En su edición de ayer el diario Abc daba cuenta de una concentración protagonizada por niños en el patio de una escuela. Esos niños llevaban un cartel donde podía leerse «Amaia askatu», en alusión a la detención de la abogada de etarras y portavoz de Sortu Amaia Izco, llevada a cabo por la Guardia Civil en Pamplona el día anterior, dentro de la llamada operación Mate. Por supuesto, los niños no se concentran espontáneamente, ni siquiera en el patio de una escuela, y aún menos se ponen de acuerdo para elaborar un cartel con una misma leyenda, imprimir no sé cuantas copias del original y usarlas a modo de pancarta todos a una. No, eso son cosas de mayores o, como mínimo, de jóvenes ya creciditos. En realidad, si uno observa la fotografía publicada en el mismo medio, verá como entre la chiquillada aparecen algunas cabezas, si no pensantes, sí notorias, que cabe atribuir sin duda a maestros del centro. Incluso la foto —subida a Twitter por el propio Colegio Público San Francisco— tiene toda la pinta de haber sido tomada por una mano maestra.
El hecho de que eso suceda en un colegio público confiere al delito una gravedad todavía mayor
No hace falta añadir que no es la primera vez que en un colegio del País Vasco o Navarra los niños son usados como carnaza para la siembra del odio y la violencia. Tal vez por ello el PP, a instancias del Ministerio del Interior, acaba de registrar una enmienda en el Congreso de los Diputados para que sea introducida en la reforma del Código Penal e impida que los condenados por terrorismo, una vez cumplida la pena, puedan ejercer la labor docente. Bien está, sobra decirlo, pero no basta. Ignoro si entre esos maestros del colegio San Francisco de Pamplona hay condenados por terrorismo; en todo caso, lo que sí hay, seguro, son simpatizantes y apologistas de una banda terrorista, o sea, personas que merecerían acarrear una condena de este tipo. Y el hecho de que eso suceda en un colegio público confiere al delito una gravedad todavía mayor. Que el propio espacio público —ya que no otra cosa es un centro escolar dependiente de la representación del Estado en la Comunidad— sea un vivero de futuros terroristas cuyo principal objetivo será destruir el Estado que los cobija, no sólo clama al cielo, sino que supone también un soberano ejemplo de estulticia por parte de quienes deberían velar por su conservación.

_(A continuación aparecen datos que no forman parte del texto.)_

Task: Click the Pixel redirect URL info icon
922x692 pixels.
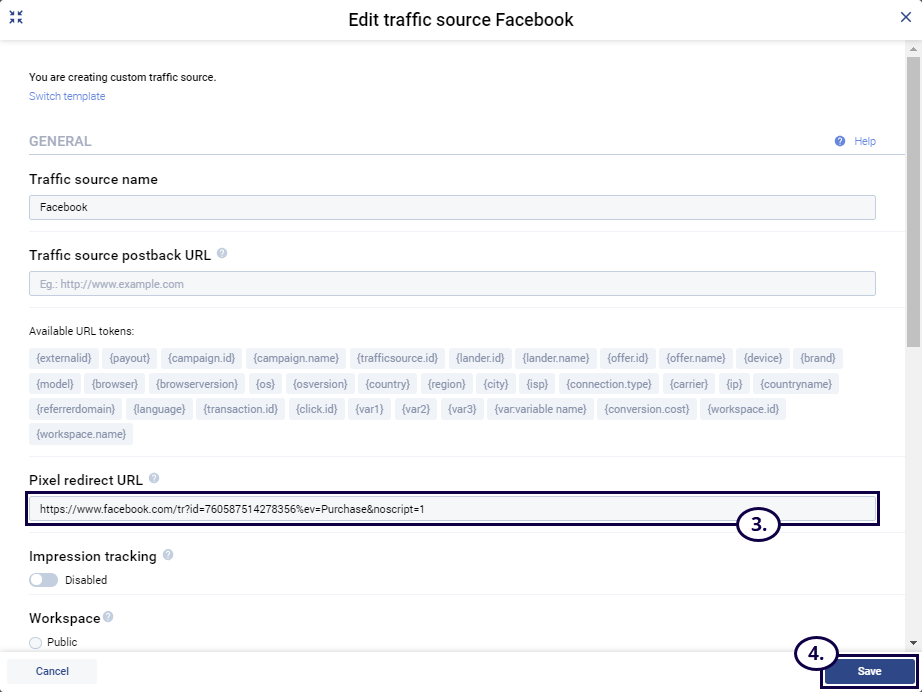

Estos días, a raíz de los trágicos atentados de París, se ha hablado y escrito mucho sobre la falta de determinación de no pocos maestros franceses, hijos o no de la inmigración, a la hora de encarar en sus aulas el problema del fundamentalismo islámico. Y no parece que el respeto hacia determinadas creencias, ungido de un biempensante relativismo cultural, haya contribuido en nada a combatir una ideología que descansa en la intolerancia, fomenta el odio y desemboca fatalmente en la violencia. Del mismo modo, quienes conocemos las entrañas del sistema educativo implantado hace 35 años en Cataluña sabemos que, entre los valores pregonados por una gran mayoría del profesorado de la escuela pública y concertada, no está precisamente el de la fraternidad para con los ciudadanos del resto de España o con los propios catalanes nacionalmente infieles. Más bien lo contrario. Ya falseando la historia, ya enalteciendo la llamada lengua propia en detrimento de la común, ya sacando a los críos y no tan críos a pasear festivamente para oponerse a cualquier reforma educativa procedente del Gobierno y que ponga en peligro la cosmovisión nacionalista, lo que esos docentes han logrado es inculcar en sus alumnos una intolerancia —y hasta a veces un odio visceral, rayano en la violencia— hacia el prójimo que no puede sino derivar en una fractura social como la que se está viviendo hoy en día en Cataluña. Por supuesto, los medios de comunicación, y en especial la televisión autonómica, han puesto mucho de su parte. Pero su infame propaganda ha tenido como blanco unos organismos indefensos, sin el menor pensamiento crítico al que agarrarse y atentos tan sólo a la palabra sagrada. De un modo u otro, a ellos —como a esos niños pamplonicas o a los de la banlieue parisina— les han prometido el paraíso a cambio de combatir al diablo.